Jungkook, Jimin'in gerilmiş yüzüne ve karşısındaki çocuğun kendisini süzmesine daha fazla tahammül edememiş seslice nefesini verirken göz devirmişti.

"Sevişiyorduk. Neden böldün?"  Jungkook sanki çok normal bir şey soylüyormuş gibi ifadesiz bakışlarını karşısındaki siyah saçlı çocuğa yollarken ruhsuz çıkan sesi ile konuşmuştu.

"Ne?!"

"Ne?!"

Aynı anda bir birinin kopyası olan iki çocuk irice açılmış gözleri ile karşılarında dikilmiş sırıtan siyah saçlı çocuğa bakarak bağırmıştı.

Jungkook onların bu haline tekrar tekrar göz devirmiş, kollarını önünde birleştirerek son model siyah arabasına yaslanmıştı. Bu gün göz devirmekten gözleri yerinden çıkacaktı artık.

Jungkook Jimin'in kıpkırmızı olmuş yüzüne bakarken çok keyif aldığını hissediyordu. Böylece sırıtması daha da büyümüştü.

"Hyung, ne diyor bu adam?" Jihyun şaşkın ve bir o kadar da sinirli sesi ile sorarken Jungkook'a bakan gözlerini Jimin'e çevirmişti.

"Hey velet, araba kapısında sabah sabah sizin evinizin önündeyken nasıl sevişmemizi bekliyorsun?
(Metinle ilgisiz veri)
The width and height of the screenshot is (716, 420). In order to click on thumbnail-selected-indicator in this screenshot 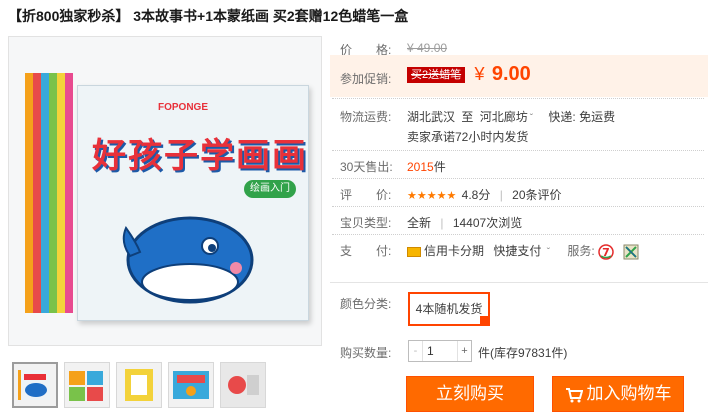, I will do `click(38, 362)`.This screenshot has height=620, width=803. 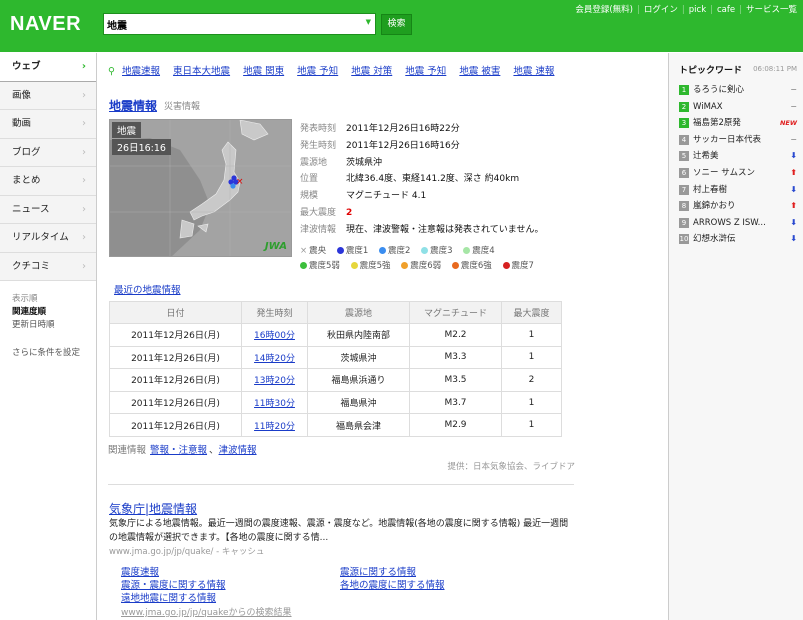 What do you see at coordinates (511, 467) in the screenshot?
I see `provider-credit: 提供：日本気象協会、ライブドア` at bounding box center [511, 467].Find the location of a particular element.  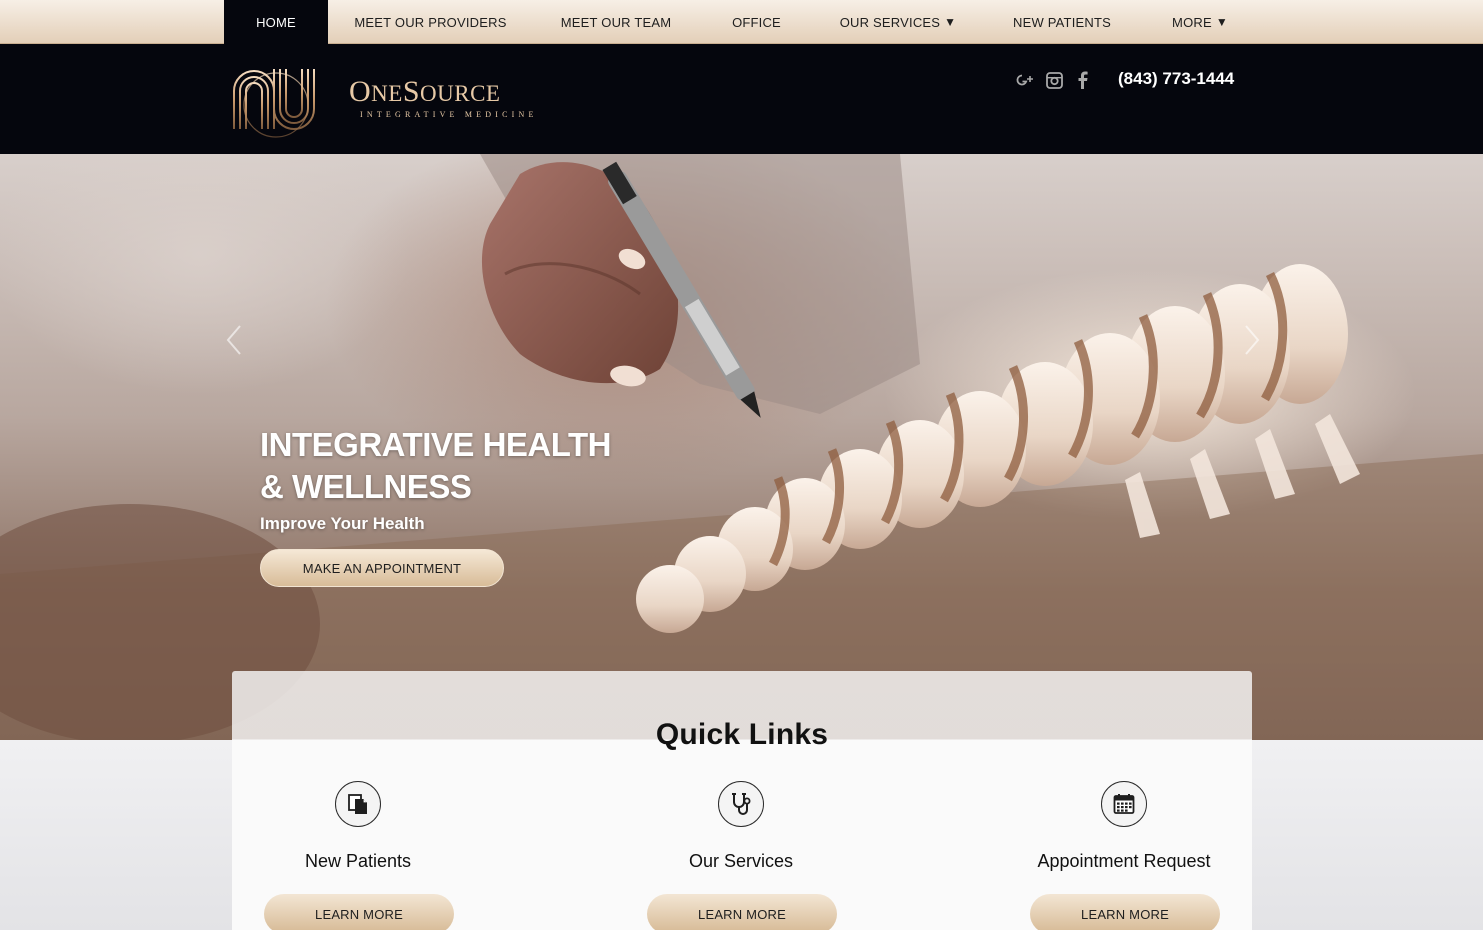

Buna gerçekten inandın mı?"  Siyah saçlı olan yuvarlak gözlerini çatık kaşlarla Jimin'i izleyen çocuğa çevirirken alayla söyledi.

"Ben velet değilim!" Jihyun sinirle ayağını yere vurmuştu.
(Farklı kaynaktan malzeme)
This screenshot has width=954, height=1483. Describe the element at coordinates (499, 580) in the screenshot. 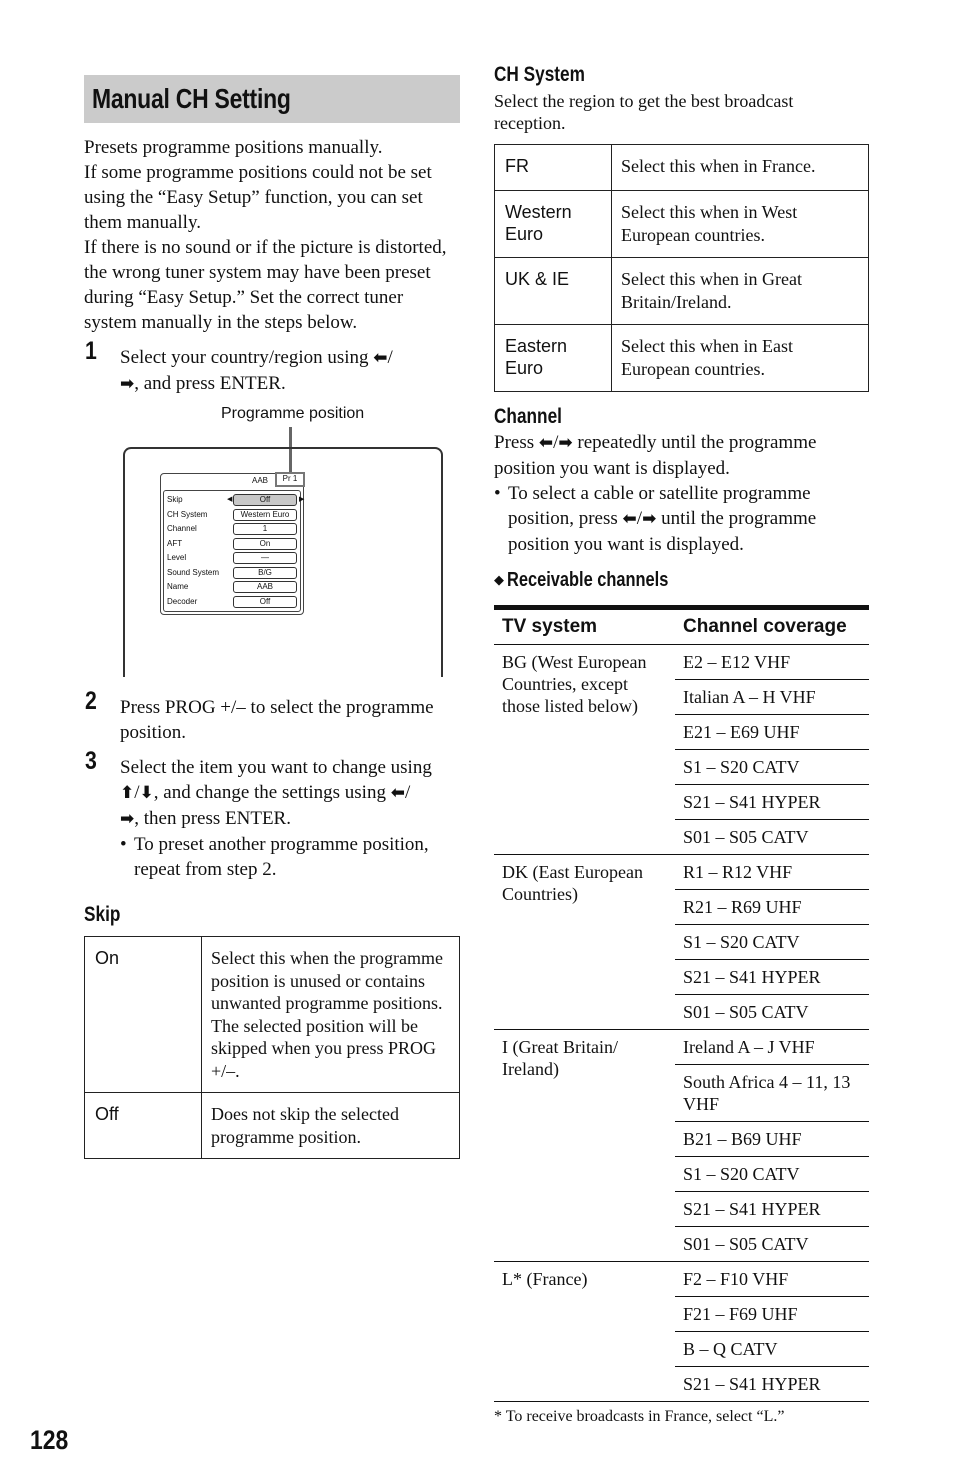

"Buna mı takıldın yani, velet?" Jungkook çocuğu daha fazla sinir etmek adına sondaki 'velet' kelimesini bastırarak söylemişti.

"Sana ve-" Çocuğun cümlesi sonunda şaşkınlıktan çıkmayı başaran abisinin sesi ile kesilmişti.

"Jihyun kes şunu".

"Ama..."

Jimin yine onun sözünü keserek Jungkook'a bakarken söylemişti. "Bu önünde görmüş olduğun adam bana arabası ile çarptı sonra da vicdan azabı çekerek beni evime bıraktı. Az önce de inmeme yardım ediyordu".

Jimin az önceki arabada olan yakınlaşmaları aklına gelince yutkundu ve yeniden yanaklarının yandığını hissetti.

"Daha kaç kere söylemem gerekiyor ben sana çarpmadım. Ve arabama binmek için de sen ısrar ettin". Jungkook sinirli gözlerini yanakları kızarmış sarışına çevirirken konuşmuştu.